§ Work required
Somewhere below are a line with "The Stress Owner's" and a later line with "How Sweet the Sound (52, 679)". Output exactly those lines and all lines between them.

§ Dataset extract
- - - -

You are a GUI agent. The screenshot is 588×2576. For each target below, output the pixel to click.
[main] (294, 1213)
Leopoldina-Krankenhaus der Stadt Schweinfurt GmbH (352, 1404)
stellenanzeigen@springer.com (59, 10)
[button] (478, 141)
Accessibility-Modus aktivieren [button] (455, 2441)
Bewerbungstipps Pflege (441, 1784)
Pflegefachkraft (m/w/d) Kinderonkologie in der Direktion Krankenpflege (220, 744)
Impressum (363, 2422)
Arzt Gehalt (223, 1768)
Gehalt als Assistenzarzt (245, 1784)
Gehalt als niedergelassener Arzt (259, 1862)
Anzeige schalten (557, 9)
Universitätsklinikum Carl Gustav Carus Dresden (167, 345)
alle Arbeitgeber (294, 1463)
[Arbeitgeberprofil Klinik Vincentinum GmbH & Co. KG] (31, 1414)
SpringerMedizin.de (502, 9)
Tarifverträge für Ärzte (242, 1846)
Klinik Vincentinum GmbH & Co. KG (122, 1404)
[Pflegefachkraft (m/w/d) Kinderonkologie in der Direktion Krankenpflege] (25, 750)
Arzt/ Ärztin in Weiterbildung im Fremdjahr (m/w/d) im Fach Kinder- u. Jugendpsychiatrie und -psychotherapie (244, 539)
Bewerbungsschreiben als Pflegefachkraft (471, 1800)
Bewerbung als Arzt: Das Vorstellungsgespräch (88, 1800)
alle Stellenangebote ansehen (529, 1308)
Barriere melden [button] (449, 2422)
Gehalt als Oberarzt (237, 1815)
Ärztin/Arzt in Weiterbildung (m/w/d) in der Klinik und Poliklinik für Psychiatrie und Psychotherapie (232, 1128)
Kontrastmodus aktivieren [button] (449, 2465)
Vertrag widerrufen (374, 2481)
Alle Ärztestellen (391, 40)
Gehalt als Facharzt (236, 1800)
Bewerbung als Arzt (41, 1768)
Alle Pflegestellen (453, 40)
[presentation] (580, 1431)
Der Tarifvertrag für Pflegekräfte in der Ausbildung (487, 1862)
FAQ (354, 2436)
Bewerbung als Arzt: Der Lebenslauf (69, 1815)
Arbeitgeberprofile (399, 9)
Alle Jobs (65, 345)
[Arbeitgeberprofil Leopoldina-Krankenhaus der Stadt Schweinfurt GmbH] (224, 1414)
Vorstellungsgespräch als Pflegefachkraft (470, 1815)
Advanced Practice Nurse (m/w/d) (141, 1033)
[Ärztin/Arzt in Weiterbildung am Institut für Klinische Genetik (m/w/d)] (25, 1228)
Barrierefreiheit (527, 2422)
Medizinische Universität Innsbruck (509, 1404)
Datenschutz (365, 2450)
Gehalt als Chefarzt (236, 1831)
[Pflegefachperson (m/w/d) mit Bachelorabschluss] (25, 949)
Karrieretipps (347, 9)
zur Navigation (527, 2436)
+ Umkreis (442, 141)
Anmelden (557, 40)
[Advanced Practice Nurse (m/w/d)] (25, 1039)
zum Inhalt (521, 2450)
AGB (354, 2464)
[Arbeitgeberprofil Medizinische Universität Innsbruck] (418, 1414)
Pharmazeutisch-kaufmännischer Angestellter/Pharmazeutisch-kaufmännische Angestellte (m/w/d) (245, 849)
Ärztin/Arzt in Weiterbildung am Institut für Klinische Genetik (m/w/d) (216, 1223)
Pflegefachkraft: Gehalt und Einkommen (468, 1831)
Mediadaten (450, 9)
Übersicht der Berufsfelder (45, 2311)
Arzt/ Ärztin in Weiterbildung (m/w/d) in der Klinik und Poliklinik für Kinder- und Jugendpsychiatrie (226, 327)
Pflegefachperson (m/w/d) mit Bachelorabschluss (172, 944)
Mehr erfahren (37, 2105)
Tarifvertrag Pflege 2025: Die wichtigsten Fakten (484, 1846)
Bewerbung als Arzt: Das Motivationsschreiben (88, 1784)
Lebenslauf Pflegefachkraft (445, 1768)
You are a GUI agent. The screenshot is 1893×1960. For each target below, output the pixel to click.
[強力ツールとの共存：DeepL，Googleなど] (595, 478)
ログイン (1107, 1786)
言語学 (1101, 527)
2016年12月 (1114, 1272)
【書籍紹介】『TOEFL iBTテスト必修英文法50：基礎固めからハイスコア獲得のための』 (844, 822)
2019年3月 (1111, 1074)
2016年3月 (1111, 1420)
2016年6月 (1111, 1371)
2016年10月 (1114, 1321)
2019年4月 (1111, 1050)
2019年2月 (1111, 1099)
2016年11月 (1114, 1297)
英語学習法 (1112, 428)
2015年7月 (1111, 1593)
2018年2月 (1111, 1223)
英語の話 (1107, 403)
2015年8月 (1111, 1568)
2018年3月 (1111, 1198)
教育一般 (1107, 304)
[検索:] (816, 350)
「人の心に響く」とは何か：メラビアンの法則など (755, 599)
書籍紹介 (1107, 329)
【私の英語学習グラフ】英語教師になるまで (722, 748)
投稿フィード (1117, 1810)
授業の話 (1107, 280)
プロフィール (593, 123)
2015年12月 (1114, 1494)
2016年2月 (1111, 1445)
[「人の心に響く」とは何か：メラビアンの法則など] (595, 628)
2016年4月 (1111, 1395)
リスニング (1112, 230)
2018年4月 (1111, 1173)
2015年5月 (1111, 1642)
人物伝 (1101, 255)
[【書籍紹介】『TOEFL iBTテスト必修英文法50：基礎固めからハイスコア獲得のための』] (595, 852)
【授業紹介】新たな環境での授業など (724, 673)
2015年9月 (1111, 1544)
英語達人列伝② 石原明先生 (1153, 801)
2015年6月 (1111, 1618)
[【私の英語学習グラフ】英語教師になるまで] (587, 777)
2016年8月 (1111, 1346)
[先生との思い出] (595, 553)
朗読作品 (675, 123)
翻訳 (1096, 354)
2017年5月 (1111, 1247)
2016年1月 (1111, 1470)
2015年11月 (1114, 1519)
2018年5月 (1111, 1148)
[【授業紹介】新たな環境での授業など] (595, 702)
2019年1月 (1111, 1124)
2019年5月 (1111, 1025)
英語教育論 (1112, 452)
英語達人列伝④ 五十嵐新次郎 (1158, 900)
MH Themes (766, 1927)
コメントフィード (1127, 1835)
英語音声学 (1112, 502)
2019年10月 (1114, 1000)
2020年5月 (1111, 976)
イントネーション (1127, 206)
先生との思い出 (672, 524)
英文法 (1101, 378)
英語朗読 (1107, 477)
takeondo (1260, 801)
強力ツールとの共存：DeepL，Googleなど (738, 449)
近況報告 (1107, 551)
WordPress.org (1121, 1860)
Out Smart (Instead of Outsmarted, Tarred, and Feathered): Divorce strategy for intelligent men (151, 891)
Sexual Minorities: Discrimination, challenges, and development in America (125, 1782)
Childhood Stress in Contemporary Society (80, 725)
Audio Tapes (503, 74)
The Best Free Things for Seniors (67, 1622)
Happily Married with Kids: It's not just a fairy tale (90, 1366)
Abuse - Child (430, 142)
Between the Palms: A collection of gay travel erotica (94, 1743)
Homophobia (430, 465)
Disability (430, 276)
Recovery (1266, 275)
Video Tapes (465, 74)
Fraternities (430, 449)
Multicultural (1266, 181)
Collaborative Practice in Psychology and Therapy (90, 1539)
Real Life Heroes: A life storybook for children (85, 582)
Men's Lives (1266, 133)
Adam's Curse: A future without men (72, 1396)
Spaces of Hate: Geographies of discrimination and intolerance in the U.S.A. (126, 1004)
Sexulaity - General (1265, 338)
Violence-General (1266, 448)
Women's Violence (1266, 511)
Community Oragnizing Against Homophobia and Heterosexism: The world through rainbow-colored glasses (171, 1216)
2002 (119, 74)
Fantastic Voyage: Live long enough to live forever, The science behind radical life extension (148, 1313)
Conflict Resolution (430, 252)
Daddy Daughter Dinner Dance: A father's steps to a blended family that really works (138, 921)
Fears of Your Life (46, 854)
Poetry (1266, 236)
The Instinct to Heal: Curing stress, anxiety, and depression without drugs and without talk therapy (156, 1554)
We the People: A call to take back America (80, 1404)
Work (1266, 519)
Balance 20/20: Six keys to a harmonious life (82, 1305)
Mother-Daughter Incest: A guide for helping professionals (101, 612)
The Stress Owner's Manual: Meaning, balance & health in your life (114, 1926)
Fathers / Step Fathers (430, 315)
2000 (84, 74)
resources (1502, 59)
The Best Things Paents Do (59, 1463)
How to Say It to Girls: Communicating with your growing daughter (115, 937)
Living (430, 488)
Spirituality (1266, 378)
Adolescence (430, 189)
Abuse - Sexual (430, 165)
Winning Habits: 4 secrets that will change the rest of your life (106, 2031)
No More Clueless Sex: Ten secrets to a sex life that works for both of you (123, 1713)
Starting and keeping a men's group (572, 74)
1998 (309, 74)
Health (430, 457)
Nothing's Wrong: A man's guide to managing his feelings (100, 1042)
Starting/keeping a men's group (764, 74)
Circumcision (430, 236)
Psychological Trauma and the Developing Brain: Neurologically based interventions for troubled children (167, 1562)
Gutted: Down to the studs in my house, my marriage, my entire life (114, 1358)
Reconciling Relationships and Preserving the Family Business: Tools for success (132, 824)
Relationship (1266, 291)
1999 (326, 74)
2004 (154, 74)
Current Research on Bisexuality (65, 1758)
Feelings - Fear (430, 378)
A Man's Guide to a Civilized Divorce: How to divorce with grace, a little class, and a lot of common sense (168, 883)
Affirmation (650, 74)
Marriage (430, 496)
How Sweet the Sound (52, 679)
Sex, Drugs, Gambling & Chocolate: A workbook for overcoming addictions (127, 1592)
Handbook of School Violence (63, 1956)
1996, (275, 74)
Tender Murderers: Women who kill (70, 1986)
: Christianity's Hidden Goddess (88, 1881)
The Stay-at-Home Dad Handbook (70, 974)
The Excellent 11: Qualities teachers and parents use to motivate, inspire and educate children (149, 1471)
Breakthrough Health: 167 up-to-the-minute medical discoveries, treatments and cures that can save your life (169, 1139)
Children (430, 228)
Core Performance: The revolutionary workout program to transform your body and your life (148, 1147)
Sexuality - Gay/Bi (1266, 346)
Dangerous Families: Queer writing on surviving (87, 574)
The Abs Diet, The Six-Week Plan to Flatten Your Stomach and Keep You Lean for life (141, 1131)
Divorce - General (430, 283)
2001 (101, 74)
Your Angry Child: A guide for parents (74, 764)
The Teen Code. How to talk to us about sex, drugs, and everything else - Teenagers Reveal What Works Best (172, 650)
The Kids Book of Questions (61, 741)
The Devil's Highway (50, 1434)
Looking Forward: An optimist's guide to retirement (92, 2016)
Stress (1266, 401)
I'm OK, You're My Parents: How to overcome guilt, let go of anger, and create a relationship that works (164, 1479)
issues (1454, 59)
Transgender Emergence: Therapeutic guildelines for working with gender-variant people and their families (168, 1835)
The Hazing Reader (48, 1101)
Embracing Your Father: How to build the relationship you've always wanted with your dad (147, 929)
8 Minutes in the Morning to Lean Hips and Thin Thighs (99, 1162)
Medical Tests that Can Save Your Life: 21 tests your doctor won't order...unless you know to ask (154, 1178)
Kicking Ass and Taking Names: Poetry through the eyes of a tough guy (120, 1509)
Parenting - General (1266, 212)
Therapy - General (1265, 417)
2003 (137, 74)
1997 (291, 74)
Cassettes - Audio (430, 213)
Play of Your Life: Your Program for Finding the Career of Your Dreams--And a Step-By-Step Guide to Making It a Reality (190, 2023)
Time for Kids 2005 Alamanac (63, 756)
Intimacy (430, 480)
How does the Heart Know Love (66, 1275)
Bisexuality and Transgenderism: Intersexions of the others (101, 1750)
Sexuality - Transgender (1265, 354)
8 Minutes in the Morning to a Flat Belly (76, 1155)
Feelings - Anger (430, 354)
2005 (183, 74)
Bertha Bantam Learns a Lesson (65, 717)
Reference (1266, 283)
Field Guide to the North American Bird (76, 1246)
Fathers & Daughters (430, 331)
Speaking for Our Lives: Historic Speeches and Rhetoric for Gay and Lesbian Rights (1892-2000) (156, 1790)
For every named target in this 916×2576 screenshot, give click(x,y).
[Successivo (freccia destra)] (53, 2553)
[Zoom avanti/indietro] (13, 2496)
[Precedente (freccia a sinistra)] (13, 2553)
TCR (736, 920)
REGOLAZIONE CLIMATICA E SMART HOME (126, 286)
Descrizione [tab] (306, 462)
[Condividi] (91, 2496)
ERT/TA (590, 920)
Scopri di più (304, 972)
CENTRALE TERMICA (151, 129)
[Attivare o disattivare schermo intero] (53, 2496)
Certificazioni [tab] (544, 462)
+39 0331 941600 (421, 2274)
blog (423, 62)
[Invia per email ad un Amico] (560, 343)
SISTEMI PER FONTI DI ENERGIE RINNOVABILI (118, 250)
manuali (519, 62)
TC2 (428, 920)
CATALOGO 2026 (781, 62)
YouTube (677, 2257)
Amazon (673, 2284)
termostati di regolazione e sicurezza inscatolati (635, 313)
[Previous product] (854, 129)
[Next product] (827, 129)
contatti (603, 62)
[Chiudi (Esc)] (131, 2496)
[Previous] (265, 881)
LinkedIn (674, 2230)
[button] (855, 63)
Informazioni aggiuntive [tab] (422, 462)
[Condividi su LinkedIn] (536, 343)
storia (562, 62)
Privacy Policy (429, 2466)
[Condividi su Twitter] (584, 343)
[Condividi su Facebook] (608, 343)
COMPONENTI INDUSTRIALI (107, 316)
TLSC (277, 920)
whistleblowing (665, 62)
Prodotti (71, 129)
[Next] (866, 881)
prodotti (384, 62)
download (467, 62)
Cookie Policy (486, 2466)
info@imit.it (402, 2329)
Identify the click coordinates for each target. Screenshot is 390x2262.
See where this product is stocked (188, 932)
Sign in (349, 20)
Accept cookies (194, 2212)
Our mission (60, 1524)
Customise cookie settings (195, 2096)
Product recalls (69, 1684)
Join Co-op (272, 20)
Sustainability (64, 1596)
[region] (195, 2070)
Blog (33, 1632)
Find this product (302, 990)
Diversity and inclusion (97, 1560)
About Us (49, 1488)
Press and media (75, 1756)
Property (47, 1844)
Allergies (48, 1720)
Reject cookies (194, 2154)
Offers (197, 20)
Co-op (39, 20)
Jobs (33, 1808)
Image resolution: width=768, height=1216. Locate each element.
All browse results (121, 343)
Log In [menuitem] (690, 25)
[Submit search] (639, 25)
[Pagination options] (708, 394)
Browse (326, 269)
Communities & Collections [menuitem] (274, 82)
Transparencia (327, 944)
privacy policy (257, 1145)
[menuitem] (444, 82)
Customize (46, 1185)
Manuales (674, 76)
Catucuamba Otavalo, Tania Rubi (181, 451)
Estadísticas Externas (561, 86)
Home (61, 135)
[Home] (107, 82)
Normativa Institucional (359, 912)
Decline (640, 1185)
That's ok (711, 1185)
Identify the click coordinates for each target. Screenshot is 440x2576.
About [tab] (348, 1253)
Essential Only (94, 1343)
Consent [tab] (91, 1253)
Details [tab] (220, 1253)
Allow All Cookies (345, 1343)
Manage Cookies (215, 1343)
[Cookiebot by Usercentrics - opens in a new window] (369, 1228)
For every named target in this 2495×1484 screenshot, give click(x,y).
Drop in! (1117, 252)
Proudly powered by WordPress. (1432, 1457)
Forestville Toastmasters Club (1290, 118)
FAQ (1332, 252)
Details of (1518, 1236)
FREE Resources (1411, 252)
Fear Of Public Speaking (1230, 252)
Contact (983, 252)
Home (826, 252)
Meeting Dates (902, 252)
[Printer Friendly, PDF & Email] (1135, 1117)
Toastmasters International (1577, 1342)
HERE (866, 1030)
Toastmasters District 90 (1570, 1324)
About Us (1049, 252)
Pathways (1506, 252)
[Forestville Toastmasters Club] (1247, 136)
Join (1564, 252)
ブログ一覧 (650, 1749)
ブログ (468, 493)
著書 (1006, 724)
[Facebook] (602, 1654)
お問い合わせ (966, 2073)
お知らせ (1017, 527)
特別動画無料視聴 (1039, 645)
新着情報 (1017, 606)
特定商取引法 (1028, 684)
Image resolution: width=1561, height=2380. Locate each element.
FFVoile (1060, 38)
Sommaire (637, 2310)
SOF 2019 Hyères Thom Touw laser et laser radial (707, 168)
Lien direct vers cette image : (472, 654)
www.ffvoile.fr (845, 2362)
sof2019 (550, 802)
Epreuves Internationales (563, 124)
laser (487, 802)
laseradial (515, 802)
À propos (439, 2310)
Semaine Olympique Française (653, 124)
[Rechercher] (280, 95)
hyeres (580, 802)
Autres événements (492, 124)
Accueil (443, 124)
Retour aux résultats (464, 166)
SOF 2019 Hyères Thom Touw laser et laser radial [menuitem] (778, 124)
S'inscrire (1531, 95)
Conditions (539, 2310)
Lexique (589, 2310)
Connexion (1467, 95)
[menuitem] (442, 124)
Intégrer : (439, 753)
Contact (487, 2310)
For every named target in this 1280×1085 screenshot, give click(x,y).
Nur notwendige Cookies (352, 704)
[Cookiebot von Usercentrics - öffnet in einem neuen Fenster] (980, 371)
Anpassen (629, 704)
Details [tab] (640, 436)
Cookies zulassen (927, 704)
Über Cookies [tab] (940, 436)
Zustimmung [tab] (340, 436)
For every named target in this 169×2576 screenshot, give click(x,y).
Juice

- - - -

§ Answer to the problem
The Stress Owner's Manual: Meaning, balance & health in your life (114, 1926)
Fathers / Step Fathers (430, 315)
2000 (84, 74)
resources (1502, 59)
The Best Things Paents Do (59, 1463)
How to Say It to Girls: Communicating with your growing daughter (115, 937)
Living (430, 488)
Spirituality (1266, 378)
Adolescence (430, 189)
Abuse - Sexual (430, 165)
Winning Habits: 4 secrets that will change the rest of your life (106, 2031)
No More Clueless Sex: Ten secrets to a sex life that works for both of you (123, 1713)
Starting and keeping a men's group (572, 74)
1998 (309, 74)
Health (430, 457)
Nothing's Wrong: A man's guide to managing his feelings (100, 1042)
Starting/keeping a men's group (764, 74)
Circumcision (430, 236)
Psychological Trauma and the Developing Brain: Neurologically based interventions for troubled children (167, 1562)
Gutted: Down to the studs in my house, my marriage, my entire life (114, 1358)
Reconciling Relationships and Preserving the Family Business: Tools for success (132, 824)
Relationship (1266, 291)
1999 (326, 74)
2004 (154, 74)
Current Research on Bisexuality (65, 1758)
Feelings - Fear (430, 378)
A Man's Guide to a Civilized Divorce: How to divorce with grace, a little class, and a lot of common sense (168, 883)
Affirmation (650, 74)
Marriage (430, 496)
How Sweet the Sound (52, 679)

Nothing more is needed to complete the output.